Sorry about the language. This was just a horrible experience, and I’m lacking the sensitivity and eloquence necessary to hide that fact until later in the review. It's so bad it's robbed me of my precious mental faculties! The bastards.
Perhaps they had good intentions, like the Road to Hell Paving Company. See, I’m already making excuses for them. The people involved have been good in other stuff, haven’t they? Rafe Spall was great as Evil Shakespeare in Anonymous the year before. Australian actress Rose Byrne has probably been good in something at some point in her life. Stephen Merchant has definitely been funny in a handful of things. None of them, brought together in the service of this piece of shit, were able to justify more than a few seconds of the film's eternal running time, despite whatever talents they may possess.
As the flick started, and I saw the words Working Title Films come up before the credits, I immediately thought "oh shit, we could be in store for another Love, Actually kind of rogering. Working Title has made plenty of the flick's your mother and grandmother liked back in the day, like Four Weddings and a Funeral, and Bridget Jones' Perversely Continuing Diary. They've also made some half decent stuff as well. Love, Actually isn't part of the half decent basket, beginning and ending as it does with hugging montages. And there's always the last-minute 'running to tell someone you're meant to be with you love them just before they catch a plane/bus/gondola/spaceship' used 15 times in the one film.
Little did I know that the scenes at the beginning of this film, displaying as they do the brief and thrilling courtship of the two lead characters leading up to their marriage, are the best, most human bits of the film.
After the title itself drops, I Give It a Year, and we immediately understand that this refers to the fact that no-one around the lead couple think they're going to last at all, three minutes into the film, from which it's all going to be downhill.
Nat (Rose Byrne) and Josh (Rafe Spall) are horribly incompatible as a couple. Whenever they're around each other, the physical structure of the universe surrounding them seems to pulse and recoil the way our bodies try to expel our stomachs and intestines out of various orifices once we've got food poisoning.

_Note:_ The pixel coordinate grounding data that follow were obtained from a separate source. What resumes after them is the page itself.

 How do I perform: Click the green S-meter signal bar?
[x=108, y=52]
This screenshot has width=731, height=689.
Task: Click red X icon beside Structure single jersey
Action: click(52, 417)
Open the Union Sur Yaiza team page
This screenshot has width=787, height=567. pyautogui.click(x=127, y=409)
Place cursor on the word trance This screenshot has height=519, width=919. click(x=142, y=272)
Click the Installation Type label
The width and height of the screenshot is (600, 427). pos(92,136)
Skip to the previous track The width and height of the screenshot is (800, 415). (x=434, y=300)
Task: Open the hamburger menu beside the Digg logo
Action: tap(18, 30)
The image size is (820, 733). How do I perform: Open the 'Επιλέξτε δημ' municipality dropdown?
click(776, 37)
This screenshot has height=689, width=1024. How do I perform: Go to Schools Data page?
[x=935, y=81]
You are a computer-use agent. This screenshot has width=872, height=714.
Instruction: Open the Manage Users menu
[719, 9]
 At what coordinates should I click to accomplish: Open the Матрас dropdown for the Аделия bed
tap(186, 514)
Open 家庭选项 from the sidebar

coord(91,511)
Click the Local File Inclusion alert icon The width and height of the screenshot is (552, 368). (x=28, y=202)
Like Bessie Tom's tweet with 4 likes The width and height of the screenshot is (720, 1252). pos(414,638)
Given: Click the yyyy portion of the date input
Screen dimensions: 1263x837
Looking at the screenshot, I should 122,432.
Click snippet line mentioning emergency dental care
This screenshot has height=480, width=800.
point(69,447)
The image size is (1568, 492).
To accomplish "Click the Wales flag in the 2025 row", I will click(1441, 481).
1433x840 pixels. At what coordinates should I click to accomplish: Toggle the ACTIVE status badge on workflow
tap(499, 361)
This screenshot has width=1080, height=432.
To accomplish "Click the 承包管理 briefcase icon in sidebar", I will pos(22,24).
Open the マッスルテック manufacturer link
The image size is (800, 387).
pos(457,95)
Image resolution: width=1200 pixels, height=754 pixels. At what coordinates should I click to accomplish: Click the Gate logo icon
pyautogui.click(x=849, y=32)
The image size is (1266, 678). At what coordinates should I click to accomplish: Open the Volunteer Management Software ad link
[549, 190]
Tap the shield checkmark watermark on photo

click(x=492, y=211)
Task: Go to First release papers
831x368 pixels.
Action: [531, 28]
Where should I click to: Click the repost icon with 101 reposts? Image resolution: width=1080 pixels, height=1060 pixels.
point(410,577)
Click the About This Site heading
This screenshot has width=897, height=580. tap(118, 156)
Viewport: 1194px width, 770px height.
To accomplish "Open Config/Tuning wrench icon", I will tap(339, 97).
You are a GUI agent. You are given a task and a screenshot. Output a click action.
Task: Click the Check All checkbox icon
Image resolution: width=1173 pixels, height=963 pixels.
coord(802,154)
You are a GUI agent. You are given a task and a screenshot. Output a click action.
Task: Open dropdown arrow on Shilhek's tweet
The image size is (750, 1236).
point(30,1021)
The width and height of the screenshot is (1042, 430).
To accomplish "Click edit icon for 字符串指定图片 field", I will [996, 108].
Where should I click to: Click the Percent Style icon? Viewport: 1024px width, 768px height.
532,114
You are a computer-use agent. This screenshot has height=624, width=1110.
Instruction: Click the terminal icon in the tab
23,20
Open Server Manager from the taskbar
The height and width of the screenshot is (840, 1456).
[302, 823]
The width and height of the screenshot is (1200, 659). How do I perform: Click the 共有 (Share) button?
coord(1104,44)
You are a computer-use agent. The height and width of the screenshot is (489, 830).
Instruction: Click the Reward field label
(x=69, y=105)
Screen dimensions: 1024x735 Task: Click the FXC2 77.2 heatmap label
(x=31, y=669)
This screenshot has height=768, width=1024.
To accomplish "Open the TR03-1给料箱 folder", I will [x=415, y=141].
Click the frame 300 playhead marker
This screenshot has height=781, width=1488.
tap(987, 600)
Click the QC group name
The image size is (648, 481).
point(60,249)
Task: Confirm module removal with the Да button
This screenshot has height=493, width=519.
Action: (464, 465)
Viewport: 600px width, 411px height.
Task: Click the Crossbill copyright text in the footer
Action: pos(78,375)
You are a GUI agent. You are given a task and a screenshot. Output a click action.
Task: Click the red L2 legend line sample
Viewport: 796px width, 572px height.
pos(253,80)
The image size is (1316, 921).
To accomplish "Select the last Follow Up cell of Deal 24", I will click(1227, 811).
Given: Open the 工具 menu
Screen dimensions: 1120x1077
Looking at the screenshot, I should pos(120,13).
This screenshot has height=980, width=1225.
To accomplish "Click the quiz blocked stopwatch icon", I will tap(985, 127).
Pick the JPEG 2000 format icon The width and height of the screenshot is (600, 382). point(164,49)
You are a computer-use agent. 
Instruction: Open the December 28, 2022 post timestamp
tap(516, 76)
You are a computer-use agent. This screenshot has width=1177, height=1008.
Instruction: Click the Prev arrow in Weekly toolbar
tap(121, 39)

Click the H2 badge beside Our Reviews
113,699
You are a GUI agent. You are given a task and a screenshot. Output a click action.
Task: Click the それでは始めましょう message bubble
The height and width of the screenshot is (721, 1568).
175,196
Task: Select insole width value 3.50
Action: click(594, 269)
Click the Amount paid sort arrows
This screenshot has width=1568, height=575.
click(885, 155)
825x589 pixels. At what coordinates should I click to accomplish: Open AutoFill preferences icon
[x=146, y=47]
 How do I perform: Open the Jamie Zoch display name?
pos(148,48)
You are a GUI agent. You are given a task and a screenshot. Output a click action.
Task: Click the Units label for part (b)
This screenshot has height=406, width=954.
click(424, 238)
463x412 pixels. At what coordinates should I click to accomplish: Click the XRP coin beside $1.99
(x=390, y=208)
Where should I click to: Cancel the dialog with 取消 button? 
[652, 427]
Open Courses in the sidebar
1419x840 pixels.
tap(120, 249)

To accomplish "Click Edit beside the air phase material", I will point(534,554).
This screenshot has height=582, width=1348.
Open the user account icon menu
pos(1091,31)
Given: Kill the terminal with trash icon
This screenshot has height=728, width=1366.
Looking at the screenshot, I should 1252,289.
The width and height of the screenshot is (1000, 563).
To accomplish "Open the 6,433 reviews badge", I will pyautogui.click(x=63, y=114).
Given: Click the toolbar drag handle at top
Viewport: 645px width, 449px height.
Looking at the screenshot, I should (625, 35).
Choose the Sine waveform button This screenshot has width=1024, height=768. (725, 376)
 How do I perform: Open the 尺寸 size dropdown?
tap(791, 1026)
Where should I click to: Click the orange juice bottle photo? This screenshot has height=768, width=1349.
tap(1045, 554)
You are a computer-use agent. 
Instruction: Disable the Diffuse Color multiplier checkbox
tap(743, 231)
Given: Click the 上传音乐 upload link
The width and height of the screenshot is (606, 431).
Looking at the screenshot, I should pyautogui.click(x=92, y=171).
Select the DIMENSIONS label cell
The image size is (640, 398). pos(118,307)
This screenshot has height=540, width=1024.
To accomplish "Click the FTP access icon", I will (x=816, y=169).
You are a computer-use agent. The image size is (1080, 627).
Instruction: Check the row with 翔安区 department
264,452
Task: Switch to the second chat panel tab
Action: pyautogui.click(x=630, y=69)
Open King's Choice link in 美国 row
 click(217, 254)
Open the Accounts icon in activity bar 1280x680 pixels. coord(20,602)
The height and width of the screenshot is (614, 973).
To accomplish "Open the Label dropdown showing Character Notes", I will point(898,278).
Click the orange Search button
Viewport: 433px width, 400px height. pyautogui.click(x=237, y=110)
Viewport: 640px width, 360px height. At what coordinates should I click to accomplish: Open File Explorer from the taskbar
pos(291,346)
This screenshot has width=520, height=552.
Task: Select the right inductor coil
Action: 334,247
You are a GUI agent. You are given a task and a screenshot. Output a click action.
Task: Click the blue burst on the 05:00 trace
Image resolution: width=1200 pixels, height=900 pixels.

I'm not oblivious to the fact that the whole point of the story is that they're not compatible, and, in fact, hate each other and are pretty repugnant whenever they're around each other. That's obvious. I get that. It's hard to miss. As you're watching it, however, you're compelled to think "what exactly are we meant to be hoping for other than death?"
In anything that's even vaguely a romantic comedy, like this is, though it might be its polar opposite, you're meant to be hoping for something. You're hoping the people who are 'meant' for each other will somehow get together at the end, no matter how predictable the path to that end might be. In more sophisticated, more mature stories of this type (ie arthouse crap), we hope against hope that they get together, though pride, or societal pressures or duty to something or someone means they never will get together. That's the essence of tearjerkeriness, right there.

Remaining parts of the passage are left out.